## Page text
This is the third time for this annual gathering, which in the past was known as the Charter School Expo.  In one of the most visually symbolic manifestations of cooperation between the two sectors, charters and traditional schools not only share the same space; they are located right next to each other due to being positioned in alphabetical order.  In fact, you really had to pay close attention to determine whether a particular school was under the umbrella of the DC Public Charter School Board or DCPS.

Because of the significance of the occasion the leaders of each branch were in attendance.  Scott Pearson, PCSB executive director, traversed the crowd, speaking to many of the charter leaders manning booths.  Jennie Niles, the Deputy Mayor for Education, also greeted the guests.  I was extremely interested in talking to Antwan Wilson, Mayor Bowser’s nominee to be the next DCPS Chancellor, but Ms. Niles stated that he had been sent home because lately he had been seeing more of her than his own wife.  The Deputy Mayor added that she was proud of the job Mr. Wilson had done before his confirmation hearing before the D.C. Council just last Thursday.

We also had the pleasure of seeing Keith Gordon, the always upbeat chief operating officer of Fight for Children.  He was there with his two kids and if you include Mr. Pearson and Ms. Niles along with the two of us then astonishingly you had together five attendees of last week’s exceptionally elegant retirement party for Michela English, Fight for Children’s president and chief executive officer, held at the RIS Restaurant in Northwest.  Mr. Gordon becomes head of the organization January 1, 2017.

But the absolute highlight for us was visiting the folks from IDEA Public Charter School.  Michele was greeted as a rock star because she had written not too long ago a Washington Post real estate section cover story about the school’s partnership with the Academy of Construction and Design, which trains students at the charter to be able to work as electricians, carpenters, and mechanics.  Justin Rydstrom, the head of the school, welcomed us warmly between talking to prospective school parents, and Shelly Karriem, the program director, joined Michele and about five other excited staff members and scholars in a group photograph.  Ms. Karriem pointed out that right behind us was a framed copy of Michele’s article that Mr. Rydstrom had prepared for all to see.

## Objective
Quote the passage of the school expo account that opens with the words containing "This is the" and closes with "Board or DCPS.". The data after this point has nothing to do with the school expo account.

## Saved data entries

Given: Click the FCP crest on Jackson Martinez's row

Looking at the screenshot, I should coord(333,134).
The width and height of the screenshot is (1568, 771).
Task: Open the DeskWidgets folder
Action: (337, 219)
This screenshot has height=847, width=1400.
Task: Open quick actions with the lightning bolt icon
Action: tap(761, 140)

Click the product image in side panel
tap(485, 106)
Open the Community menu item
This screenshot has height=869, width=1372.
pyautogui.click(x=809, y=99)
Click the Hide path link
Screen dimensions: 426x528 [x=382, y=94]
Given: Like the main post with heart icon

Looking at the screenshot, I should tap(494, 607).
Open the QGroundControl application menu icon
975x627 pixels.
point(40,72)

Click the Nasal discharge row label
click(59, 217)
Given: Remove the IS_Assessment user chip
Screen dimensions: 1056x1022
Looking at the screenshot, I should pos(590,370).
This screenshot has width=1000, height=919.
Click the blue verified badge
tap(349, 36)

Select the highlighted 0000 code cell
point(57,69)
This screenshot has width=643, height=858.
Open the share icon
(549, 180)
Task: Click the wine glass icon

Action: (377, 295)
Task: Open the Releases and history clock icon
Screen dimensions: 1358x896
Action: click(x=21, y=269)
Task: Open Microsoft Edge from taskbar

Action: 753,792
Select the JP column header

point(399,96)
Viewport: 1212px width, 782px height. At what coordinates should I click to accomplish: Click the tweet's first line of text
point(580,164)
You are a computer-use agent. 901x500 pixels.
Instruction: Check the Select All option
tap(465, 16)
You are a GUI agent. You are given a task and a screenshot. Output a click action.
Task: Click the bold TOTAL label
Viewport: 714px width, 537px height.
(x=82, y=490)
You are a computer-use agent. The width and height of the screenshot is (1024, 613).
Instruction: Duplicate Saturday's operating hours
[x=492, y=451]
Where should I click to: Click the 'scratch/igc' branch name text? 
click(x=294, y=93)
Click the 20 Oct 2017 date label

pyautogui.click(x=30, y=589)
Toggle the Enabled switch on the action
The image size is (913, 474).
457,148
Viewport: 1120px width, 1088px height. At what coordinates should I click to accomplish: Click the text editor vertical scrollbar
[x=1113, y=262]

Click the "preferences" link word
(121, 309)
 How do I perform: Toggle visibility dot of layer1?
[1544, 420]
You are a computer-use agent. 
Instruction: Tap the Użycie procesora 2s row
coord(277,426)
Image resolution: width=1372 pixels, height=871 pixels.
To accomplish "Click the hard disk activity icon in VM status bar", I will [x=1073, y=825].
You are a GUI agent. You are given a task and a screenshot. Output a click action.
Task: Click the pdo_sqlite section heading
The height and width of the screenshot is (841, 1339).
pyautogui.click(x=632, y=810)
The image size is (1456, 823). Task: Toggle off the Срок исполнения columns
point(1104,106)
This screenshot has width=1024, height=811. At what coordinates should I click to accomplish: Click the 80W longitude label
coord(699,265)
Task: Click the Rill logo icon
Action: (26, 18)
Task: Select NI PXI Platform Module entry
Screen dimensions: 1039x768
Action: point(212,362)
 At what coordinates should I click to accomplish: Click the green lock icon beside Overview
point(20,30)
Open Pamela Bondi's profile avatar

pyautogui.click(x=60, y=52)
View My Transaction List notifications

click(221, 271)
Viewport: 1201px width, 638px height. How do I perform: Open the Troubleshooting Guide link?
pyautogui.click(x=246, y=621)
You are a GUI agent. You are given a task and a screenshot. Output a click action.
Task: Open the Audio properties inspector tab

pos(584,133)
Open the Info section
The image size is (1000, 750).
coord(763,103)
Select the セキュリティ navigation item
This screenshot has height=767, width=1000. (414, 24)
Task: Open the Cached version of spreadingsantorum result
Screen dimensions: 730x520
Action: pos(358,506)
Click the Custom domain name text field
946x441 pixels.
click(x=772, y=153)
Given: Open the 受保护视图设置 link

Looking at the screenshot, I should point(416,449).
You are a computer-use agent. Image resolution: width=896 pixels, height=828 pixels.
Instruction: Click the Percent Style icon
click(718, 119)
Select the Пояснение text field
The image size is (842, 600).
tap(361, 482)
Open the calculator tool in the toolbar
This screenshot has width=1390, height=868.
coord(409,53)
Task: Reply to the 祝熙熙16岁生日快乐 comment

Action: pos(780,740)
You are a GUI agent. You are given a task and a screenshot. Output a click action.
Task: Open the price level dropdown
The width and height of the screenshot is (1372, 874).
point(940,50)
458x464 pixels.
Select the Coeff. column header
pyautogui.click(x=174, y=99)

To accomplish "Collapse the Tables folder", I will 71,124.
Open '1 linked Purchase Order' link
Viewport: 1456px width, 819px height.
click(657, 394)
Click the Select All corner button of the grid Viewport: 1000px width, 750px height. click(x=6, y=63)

## Task response
This is the third time for this annual gathering, which in the past was known as the Charter School Expo.  In one of the most visually symbolic manifestations of cooperation between the two sectors, charters and traditional schools not only share the same space; they are located right next to each other due to being positioned in alphabetical order.  In fact, you really had to pay close attention to determine whether a particular school was under the umbrella of the DC Public Charter School Board or DCPS.